Standing Tall: From Fairy Tales to Vocational Fitness

“I think I can,” “I think I can,” “I think I can!” chugged the Little Engine as it made its way up the hill. Those words were my initiation into the competitive work world, as I made my way from transitional employment to working 40 hours at three jobs. As a thirty-something challenged by a bipolar disorder, leading a productive and “normal” life was not something I took for granted.
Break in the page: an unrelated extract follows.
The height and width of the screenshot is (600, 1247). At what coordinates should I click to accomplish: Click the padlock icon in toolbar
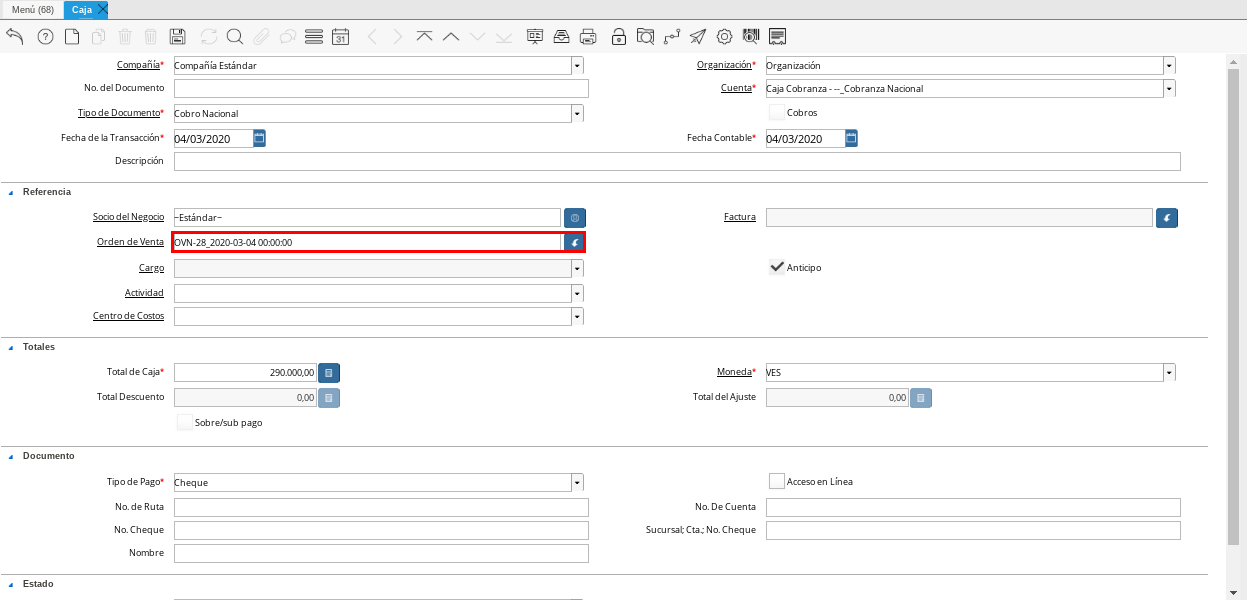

Bipolar disorder, a chemical imbalance that causes extreme ups and downs in a person’s mood, thwarted my growth. Despite above average intelligence and a near photographic memory, graduating high school and receiving a bachelor’s degree from Clark University were unexpected accomplishments. Since developing bipolar illness at 15, my life had been a constant state of confusion and aloneness. The medications prescribed to ease my severe moods were sedating, dulled my personality, upset my concentration and increased my appetite. Bike riding, my favorite exercise, gave way to afternoon naps. Achieving good grades at the rigorous private school defaulted to B’s and C’s at intermediate level classes at the public high school. Size 18’s replaced size 10’s. Four high schools, different medications, instability and loneliness had left me depressed and demoralized. It did not seem that it was in the cards for me to become a successful and competent adult, independent and symptom free.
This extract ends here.